To ensure a successful learning experience in the DP-100T01: Designing and Implementing a Data Science Solution on Azure course, participants should have the following minimum prerequisites:


  • Basic understanding of data science and machine learning concepts.
  • Familiarity with common data science processes such as data exploration, data cleaning, feature engineering, model training, and evaluation.
  • Experience with Python programming, as Python is frequently used for data manipulation and model training within Azure Machine Learning.
  • Exposure to basic statistics, as they form the foundation of many machine learning algorithms.
  • Knowledge of cloud computing fundamentals, particularly within the Microsoft Azure ecosystem.
  • Prior experience using Azure services is beneficial but not mandatory.

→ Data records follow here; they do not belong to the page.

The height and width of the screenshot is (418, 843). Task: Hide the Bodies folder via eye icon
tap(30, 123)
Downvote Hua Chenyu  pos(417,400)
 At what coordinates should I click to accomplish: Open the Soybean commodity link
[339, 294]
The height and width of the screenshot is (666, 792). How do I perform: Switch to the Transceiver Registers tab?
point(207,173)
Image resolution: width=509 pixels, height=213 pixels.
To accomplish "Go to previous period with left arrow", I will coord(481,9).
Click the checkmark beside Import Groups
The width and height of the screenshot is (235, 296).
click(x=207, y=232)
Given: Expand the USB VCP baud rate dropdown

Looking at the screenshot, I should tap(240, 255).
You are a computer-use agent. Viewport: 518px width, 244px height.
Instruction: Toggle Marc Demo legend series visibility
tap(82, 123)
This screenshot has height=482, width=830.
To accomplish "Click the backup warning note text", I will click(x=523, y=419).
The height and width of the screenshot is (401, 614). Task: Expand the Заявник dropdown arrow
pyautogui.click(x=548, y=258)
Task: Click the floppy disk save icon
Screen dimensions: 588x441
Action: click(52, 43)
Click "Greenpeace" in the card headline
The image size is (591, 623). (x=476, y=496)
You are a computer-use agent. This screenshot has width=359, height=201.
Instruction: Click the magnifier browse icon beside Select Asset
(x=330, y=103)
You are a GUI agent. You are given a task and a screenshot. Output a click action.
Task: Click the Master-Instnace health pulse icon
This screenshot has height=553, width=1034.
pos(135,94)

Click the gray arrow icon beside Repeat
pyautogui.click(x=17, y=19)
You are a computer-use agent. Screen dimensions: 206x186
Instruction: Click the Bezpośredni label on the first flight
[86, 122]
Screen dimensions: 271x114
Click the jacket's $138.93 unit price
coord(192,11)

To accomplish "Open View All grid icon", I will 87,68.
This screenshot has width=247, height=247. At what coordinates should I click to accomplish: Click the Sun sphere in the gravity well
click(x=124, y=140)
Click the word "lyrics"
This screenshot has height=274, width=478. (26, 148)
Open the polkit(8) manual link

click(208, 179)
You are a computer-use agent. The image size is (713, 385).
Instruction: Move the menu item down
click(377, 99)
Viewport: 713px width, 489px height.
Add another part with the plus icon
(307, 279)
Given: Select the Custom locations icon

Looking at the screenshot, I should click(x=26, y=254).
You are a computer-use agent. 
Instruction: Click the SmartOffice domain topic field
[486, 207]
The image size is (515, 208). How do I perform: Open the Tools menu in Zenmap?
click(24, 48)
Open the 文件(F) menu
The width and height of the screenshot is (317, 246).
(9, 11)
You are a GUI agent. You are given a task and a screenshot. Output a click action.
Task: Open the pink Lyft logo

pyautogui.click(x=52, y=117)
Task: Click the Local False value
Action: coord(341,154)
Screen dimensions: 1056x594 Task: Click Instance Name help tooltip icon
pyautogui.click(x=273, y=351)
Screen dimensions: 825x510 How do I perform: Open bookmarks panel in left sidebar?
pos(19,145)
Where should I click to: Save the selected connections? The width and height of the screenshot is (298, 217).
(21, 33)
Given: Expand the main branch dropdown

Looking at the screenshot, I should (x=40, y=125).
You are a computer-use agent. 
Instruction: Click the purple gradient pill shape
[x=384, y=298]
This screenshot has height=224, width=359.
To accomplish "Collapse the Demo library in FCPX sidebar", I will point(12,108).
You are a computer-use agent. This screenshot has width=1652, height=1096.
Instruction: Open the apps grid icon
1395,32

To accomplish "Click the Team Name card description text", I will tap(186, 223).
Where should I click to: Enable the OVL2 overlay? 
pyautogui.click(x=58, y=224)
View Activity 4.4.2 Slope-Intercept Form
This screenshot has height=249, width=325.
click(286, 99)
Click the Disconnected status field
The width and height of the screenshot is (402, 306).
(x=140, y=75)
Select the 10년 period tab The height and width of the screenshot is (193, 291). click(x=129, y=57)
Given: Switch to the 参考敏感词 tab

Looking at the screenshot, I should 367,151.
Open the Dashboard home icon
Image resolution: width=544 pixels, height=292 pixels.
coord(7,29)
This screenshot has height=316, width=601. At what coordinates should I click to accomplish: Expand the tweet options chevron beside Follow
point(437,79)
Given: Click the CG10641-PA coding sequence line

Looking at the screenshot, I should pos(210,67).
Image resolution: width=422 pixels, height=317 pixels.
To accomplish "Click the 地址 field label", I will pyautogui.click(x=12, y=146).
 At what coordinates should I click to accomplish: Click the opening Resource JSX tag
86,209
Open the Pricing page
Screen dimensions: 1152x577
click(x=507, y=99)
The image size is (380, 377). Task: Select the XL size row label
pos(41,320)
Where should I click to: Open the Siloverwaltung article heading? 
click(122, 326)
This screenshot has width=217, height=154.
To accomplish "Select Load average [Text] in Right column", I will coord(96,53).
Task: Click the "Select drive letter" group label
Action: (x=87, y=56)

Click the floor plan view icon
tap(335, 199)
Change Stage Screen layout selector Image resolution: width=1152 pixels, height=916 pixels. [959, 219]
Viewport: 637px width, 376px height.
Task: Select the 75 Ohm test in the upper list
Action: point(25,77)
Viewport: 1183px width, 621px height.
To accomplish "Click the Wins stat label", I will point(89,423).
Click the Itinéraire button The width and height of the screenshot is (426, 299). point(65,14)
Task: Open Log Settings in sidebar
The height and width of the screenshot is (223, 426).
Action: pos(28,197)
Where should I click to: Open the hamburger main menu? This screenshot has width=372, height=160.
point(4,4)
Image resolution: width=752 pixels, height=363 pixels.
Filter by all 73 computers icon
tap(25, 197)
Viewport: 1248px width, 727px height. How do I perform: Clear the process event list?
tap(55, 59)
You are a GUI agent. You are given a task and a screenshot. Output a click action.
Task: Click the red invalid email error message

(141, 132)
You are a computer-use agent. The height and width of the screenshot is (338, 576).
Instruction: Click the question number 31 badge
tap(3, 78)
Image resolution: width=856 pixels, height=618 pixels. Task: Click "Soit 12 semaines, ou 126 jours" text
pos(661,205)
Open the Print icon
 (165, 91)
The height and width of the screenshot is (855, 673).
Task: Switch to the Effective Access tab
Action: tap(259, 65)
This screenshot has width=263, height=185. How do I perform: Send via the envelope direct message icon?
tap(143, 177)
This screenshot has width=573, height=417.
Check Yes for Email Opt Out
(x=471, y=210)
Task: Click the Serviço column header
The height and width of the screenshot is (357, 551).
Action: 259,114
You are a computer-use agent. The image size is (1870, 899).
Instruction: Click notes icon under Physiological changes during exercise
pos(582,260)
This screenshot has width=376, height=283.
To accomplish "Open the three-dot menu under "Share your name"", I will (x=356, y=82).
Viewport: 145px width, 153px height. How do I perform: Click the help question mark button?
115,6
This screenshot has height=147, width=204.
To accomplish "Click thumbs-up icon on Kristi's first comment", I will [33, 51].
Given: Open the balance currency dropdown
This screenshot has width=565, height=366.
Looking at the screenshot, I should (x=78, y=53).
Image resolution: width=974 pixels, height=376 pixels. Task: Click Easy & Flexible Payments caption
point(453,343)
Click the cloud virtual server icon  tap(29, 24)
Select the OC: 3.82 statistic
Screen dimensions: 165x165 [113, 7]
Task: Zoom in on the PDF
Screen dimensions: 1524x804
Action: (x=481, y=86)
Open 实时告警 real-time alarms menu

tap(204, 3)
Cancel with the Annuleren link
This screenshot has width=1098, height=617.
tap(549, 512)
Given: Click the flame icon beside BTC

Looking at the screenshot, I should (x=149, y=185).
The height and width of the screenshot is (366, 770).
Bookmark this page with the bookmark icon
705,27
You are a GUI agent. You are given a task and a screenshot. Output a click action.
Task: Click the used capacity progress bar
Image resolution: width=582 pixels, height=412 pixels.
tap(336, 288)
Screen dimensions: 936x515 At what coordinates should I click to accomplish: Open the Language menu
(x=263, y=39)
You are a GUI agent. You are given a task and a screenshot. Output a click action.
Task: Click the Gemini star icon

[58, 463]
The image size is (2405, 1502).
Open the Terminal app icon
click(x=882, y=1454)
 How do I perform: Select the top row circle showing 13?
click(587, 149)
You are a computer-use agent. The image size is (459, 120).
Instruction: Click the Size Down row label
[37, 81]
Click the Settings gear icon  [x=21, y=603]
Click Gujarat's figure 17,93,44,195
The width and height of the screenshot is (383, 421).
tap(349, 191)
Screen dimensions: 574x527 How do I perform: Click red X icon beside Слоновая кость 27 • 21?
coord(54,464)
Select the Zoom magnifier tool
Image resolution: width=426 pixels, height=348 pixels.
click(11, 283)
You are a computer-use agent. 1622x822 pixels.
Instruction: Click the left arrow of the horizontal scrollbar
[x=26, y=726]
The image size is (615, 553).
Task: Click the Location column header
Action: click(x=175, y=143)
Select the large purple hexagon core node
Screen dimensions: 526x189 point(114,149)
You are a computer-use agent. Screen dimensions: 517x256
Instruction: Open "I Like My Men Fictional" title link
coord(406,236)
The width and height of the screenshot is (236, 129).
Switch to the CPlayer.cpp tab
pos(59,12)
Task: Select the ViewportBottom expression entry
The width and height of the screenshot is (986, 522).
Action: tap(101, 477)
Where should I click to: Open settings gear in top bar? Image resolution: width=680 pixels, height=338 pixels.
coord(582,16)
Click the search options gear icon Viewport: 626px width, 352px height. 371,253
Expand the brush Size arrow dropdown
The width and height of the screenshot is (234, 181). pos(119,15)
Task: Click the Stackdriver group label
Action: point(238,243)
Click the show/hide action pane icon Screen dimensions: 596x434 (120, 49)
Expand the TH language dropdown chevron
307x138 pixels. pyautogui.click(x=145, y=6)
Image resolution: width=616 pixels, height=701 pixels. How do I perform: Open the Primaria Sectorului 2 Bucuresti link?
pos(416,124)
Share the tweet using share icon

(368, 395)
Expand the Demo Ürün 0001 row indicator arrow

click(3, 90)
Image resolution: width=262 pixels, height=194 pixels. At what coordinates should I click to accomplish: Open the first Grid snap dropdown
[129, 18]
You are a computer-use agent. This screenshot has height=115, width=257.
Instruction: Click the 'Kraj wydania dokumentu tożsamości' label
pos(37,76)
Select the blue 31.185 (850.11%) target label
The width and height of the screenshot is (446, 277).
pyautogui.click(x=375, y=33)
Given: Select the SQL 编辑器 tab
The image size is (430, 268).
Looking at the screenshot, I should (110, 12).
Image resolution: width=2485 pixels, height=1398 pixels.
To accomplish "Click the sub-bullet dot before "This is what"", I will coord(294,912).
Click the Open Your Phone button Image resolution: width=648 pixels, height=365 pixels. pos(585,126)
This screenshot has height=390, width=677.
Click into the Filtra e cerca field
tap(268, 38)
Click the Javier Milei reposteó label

These prerequisites are designed to provide a baseline for course participants, ensuring that they can actively engage with the course material and practical labs.


Target Audience for DP-100T01: Designing and Implementing a Data Science Solution on Azure

The DP-100T01 course is designed for professionals seeking to implement data science solutions on Azure's cloud platform.


  • Data Scientists
  • AI Engineers
  • Machine Learning Engineers
  • Cloud Solutions Architects
  • IT Professionals with a focus on data analytics
  • Software Developers interested in data science and machine learning
  • Technical Leads managing data science teams
  • Data Analysts aiming to advance in machine learning
  • DevOps Engineers focused on ML/AI lifecycle management
  • Professionals preparing for Azure Data Scientist Associate certification


Learning Objectives - What you will Learn in this DP-100T01: Designing and Implementing a Data Science Solution on Azure?

Introduction to the Course's Learning Outcomes and Concepts Covered:

The DP-100T01: Designing and Implementing a Data Science Solution on Azure course provides a comprehensive understanding of how to leverage Azure Machine Learning for building, training, and deploying predictive models.

Learning Objectives and Outcomes:

  • Create and Configure an Azure Machine Learning Workspace: Understand how to set up and manage the workspace, including assets and tools for machine learning projects.
  • Utilize Azure Machine Learning Tools: Learn to use both the Azure Machine Learning Studio and the Python SDK for machine learning tasks.
  • Run Automated Machine Learning Experiments: Discover how to use Automated ML to quickly identify high-performing models.
  • Build and Publish Models Using Designer: Explore the no-code Designer interface to train and deploy models without writing code.
  • Execute and Track Machine Learning Experiments: Learn to run experiments, track metrics, and register models within Azure Machine Learning.
  • Optimize Model Training with Hyperparameter Tuning: Utilize Azure Machine Learning's capabilities to fine-tune model performance.
  • Deploy Models for Real-time and Batch Inferencing: Master the deployment process for both real-time and batch predictions in Azure.
  • Create and Manage End-to-End Machine Learning Pipelines: Learn to orchestrate machine learning workflows with pipelines for reproducibility and scalability.
  • Interpret and Explain Models for Accountability: Gain insights into model behavior and ensure responsible AI with interpretability and fairness tools.
  • Monitor Models and Data Drift in Production: Implement monitoring for model performance and data drift to maintain and improve model reliability over time.